There is no good measurement for these things; it is more about how does it feel — about “the warm fuzzy feeling” or teddybear effect. People want to hug your blog.

First, let’s go with the crucial ones:

  • Good content. You simply live or die with this one. If you cannot write anything interesting, why somebody would be interested in your writing? Be consistent, write to the point. Be witty. If you don’t have anything to say, don’t say it. Don’t allow your blog to degenerate into a link list or a collection of other people’s thoughts. Don’t get stuck to one or two subjects. Remember that to gather big amount of people to read your writing, you need to something that is universally interesting or has special appeal for certain niche.
  • Update frequently. Have something to say at least once a week. If you update less frequently, people tend to slow down the pace for checking updates on your site.
  • Know your audience and allow them to know you. Blogging is bi-directional activity. You write, they write. Provide thought provoking content and then get responded, argued and bashed by your audience. Interact with them! Show that you care that they care.
  • Allow people to leave on better mood. People should be happier or wiser after leaving your blog. Serve them well, make the blog your labour of love. Be funny, be witty (once again), make people laugh (with you, not at you).
  • Personality. You have to be a personal experience for your audience, not part of the masses. If you can’t spot the difference between your blog and randomly selected blogs, do something for it. Be proudly yourself and make friends through blogging.
  • Get incoming links. Superb content doesn’t help, if nobody can find your blog. Post your links to several places, interact with people, get your blog to blogrolls, have proper Google rating and spread the word. Be so interesting that your audience spreads the word for you.
  • Patience is virtue. No man is born as an angler. Learn while you go and publish your learnings, it makes your blog more interesting and can be really helpful for somebody in your audience. Don’t dream on success, act for it. But steadily, rushing will just repel your audience.

And then the good to have ones:

  • Vocabulary and grammar. If you cannot write proper English or you have limited set of words in your arsenal, you are seen unintelligent. How’s that for a label? Study and practice. Being native in English doesn’t usually help, as you may still be bad with the language. I’m not native (and it sometimes shows), but I try my best and I’m going to improve over the time.

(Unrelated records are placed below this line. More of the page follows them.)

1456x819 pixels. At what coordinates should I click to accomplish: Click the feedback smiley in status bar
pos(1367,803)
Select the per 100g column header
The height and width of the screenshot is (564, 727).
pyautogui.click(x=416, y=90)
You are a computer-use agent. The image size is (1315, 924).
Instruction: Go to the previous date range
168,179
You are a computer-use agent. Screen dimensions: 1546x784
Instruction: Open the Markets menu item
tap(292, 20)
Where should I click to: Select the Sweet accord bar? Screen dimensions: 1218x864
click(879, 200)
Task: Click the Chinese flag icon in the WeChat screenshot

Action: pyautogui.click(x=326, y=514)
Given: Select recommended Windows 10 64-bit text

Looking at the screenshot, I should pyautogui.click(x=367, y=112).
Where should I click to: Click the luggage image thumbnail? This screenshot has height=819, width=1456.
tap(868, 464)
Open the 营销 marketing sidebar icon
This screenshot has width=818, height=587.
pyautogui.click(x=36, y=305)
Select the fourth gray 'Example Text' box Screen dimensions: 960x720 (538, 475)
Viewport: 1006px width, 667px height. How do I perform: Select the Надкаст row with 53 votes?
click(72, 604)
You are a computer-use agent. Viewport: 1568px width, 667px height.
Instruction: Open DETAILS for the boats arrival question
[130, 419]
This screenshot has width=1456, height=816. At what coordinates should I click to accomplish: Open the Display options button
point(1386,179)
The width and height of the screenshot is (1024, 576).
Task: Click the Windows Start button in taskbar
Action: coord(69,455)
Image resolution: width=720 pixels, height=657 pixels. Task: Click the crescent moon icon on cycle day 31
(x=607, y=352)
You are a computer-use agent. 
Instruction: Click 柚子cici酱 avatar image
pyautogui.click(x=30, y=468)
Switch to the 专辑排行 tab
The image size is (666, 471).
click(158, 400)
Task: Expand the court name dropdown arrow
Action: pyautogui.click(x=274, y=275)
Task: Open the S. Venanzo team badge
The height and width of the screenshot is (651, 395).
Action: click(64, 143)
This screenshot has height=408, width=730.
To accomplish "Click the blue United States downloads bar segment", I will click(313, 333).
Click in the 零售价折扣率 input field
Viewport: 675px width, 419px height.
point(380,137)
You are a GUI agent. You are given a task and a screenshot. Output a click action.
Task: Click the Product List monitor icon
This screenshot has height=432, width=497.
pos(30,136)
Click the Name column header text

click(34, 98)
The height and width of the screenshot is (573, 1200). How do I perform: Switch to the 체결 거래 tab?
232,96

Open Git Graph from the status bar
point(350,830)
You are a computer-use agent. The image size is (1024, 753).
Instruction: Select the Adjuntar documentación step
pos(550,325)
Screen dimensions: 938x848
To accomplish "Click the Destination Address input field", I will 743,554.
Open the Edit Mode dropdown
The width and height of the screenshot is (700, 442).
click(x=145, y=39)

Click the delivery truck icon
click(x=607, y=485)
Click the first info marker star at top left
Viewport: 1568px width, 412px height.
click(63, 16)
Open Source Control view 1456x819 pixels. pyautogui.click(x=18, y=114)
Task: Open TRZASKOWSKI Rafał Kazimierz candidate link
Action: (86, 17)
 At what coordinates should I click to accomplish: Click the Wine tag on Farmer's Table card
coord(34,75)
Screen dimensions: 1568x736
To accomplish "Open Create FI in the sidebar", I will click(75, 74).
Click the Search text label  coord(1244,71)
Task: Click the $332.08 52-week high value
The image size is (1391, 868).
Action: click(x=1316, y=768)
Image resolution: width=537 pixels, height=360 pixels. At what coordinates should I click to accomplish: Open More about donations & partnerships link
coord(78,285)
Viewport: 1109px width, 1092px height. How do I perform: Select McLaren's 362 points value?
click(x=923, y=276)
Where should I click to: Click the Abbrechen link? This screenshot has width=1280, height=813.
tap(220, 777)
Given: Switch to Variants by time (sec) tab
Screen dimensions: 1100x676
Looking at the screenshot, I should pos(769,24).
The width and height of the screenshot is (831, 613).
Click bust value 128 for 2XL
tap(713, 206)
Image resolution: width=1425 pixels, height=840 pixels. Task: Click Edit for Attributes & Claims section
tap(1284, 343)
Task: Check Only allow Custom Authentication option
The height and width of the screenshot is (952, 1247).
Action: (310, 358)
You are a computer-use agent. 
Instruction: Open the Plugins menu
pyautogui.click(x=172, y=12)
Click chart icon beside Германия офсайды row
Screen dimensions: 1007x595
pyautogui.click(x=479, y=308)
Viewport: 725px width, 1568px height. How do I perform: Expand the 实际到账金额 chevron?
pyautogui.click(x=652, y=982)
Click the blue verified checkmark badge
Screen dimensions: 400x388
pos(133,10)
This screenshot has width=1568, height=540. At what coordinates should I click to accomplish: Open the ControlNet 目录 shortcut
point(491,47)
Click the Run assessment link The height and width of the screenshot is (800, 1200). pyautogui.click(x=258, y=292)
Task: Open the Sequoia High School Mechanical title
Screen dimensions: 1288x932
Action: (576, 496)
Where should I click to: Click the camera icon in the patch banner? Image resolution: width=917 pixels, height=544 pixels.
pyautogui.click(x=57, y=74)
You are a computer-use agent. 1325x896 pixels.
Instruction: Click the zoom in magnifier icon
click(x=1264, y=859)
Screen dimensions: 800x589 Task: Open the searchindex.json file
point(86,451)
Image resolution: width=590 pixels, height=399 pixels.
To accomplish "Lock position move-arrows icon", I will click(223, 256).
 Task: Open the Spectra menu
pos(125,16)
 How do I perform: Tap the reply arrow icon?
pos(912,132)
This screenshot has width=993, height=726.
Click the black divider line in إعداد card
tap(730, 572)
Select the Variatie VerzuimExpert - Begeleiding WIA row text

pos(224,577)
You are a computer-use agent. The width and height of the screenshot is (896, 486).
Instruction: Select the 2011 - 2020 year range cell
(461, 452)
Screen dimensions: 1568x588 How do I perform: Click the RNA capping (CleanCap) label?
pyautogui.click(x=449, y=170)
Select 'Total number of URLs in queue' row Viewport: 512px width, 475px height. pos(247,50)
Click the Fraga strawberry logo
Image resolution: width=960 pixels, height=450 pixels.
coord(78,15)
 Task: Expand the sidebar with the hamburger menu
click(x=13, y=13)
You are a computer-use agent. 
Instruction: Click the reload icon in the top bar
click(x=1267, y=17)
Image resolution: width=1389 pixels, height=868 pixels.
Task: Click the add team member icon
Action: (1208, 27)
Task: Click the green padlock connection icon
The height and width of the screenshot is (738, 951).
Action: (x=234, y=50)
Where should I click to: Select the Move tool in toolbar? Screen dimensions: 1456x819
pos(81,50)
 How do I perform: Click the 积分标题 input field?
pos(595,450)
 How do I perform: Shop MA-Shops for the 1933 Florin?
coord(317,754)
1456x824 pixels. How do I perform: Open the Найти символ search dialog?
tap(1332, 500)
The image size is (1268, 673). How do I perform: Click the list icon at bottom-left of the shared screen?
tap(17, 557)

Oh, one more thing: avoid profanity.
  • Openness. Write about those things that you feel strongly. Remember that you don’t have to be open for every detail of your life — you act as in role; you are a blogger that may not be completely the same person as you are. If some topic is a sore spot for you, don’t touch it. Remember, onsistency and honesty are the keys here. You are not just writing a story, you are the story.
  • Usable and well designed site. Your site has to provide means for visitors to go around and reach all the corners and dark alleys, the buried content. With ease. It doesn’t hurt, if your site is visually pleasing. These all add credibility for the site. Don’t get too excited with visuality, as world is already full of good looking blogs with not much content. Images add eye candy to your posts; use them wisely.

As the last advice: don’t overdo anything. Find the balance in content, design and attitude towards your audience.